Galaxy Zoo Talk

Computers vs. Humans in Galaxy Classification

  • williamaskew by williamaskew

    Computers vs. Humans in Galaxy Classification. Article and citation

    http://aasnova.org/2016/04/27/computers-vs-humans-in-galaxy-classification/

    Posted

  • Budgieye by Budgieye moderator

    Thank you for posting that. I'll put it in The Index. It is always difficult to decide between fuzzy spirals and ellipticals, so good luck to the computer software.

    I liked the part....

    " upcoming surveys like the Large Synoptic Survey Telescope (LSST), which will produce billions of galaxy images when it comes online?"

    Posted

  • williamaskew by williamaskew in response to Budgieye's comment.

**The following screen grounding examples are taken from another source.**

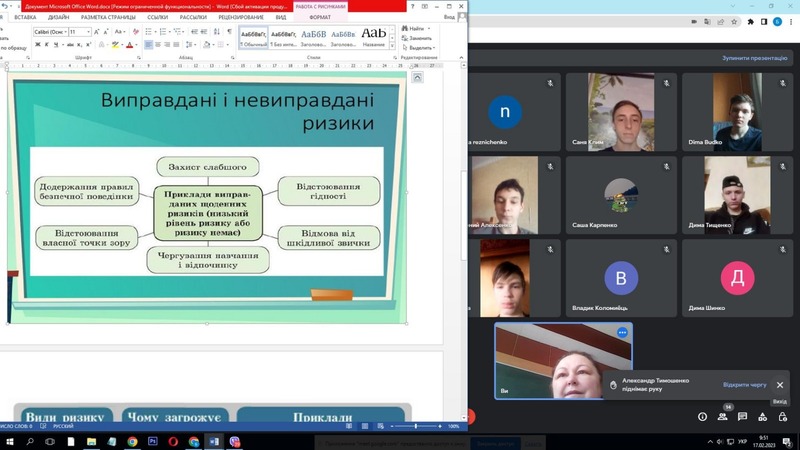The image size is (800, 450).
Task: Switch to the ВСТАВКА ribbon tab
Action: [26, 17]
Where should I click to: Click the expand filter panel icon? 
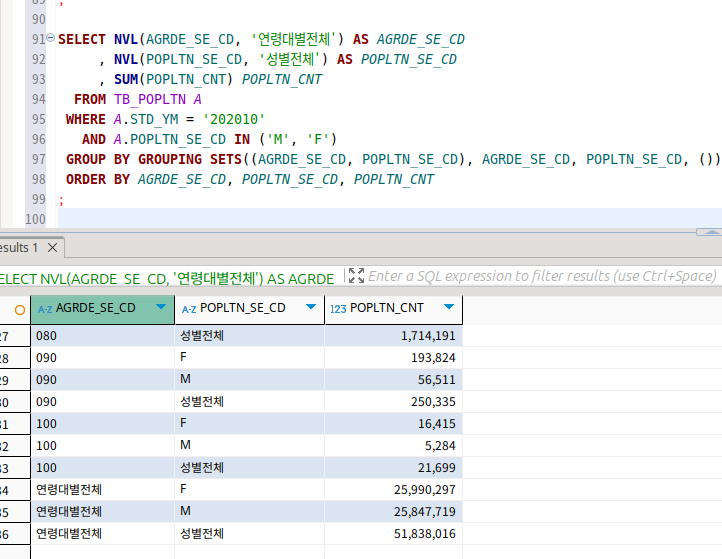pos(355,275)
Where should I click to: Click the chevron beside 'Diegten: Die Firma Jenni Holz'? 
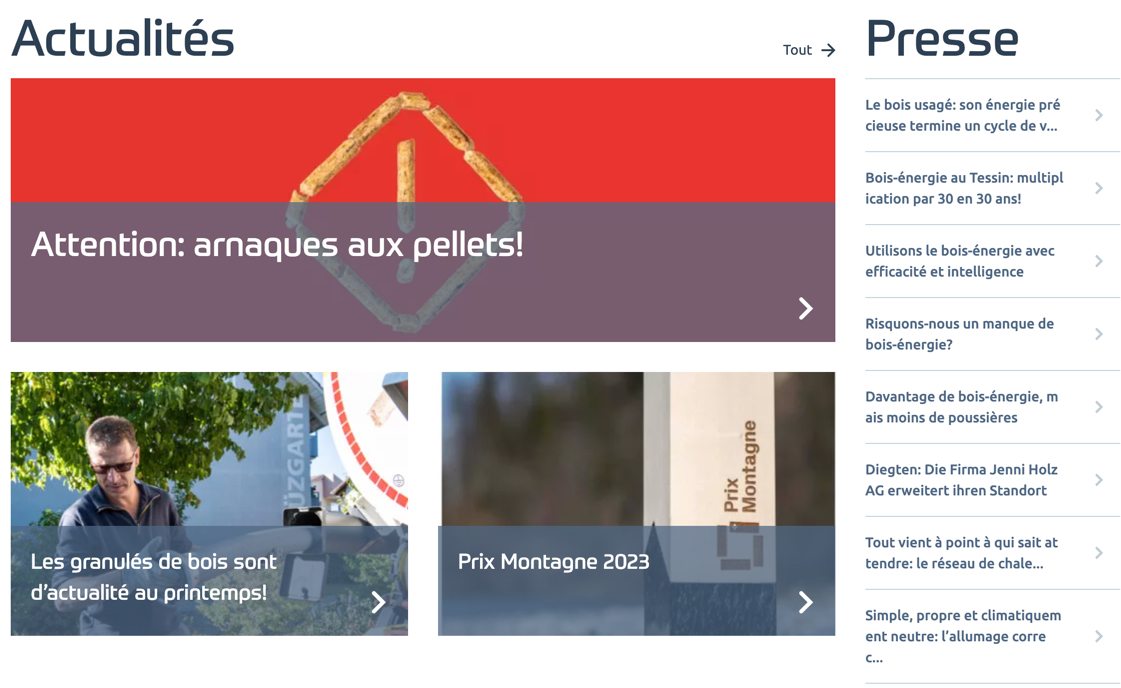1099,480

    I caught that too. exciting

    Posted

  • JeanTate by JeanTate

    The paper the PR is based on is "Computer-generated visual morphology catalog of ~3,000,000 SDSS galaxies", by Kuminski & Shamir (last revised 27 Mar 2016, arXiv:1602.06854). Here's the abstract:

    We applied computer analysis to classify the broad morphological type of ~3,000,000 SDSS galaxies. The catalog provides for each galaxy the DR8 object ID, right ascension, declination, and the certainty of the automatic classification to spiral or elliptical. The certainty of the classification allows controlling the accuracy of a subset of galaxies by sacrificing some of the least certain classifications. The accuracy of the catalog was tested using galaxies that were classified by the manually annotated Galaxy Zoo catalog. The results show that the catalog contains ~900,000 spiral galaxies and ~600,000 elliptical galaxies with classification certainty that has a statistical agreement rate of ~98% with Galaxy Zoo debiased 'superclean' dataset. That also demonstrates the ability of computers to turn large datasets of galaxy images into structured catalogs of galaxy morphology. The catalog can be downloaded at this http URL , and can be accessed through public tables on CAS: public.broadMorph.LargeGM, public.broadMorph.LargeWnnGM, and public.broadMorph.SpectraGM. The image analysis software that was used to create the catalog is also publicly available.

    Shamir has been working on this kind of thing for many years, and this is nowhere his first paper on computer classification of SDSS galaxies, explicitly referencing GZ ...

    Posted

  • Budgieye by Budgieye moderator

    How long to do a billion classifications? If Zooites did a million a month, then it would take a thousand months, or about 83 years to do them.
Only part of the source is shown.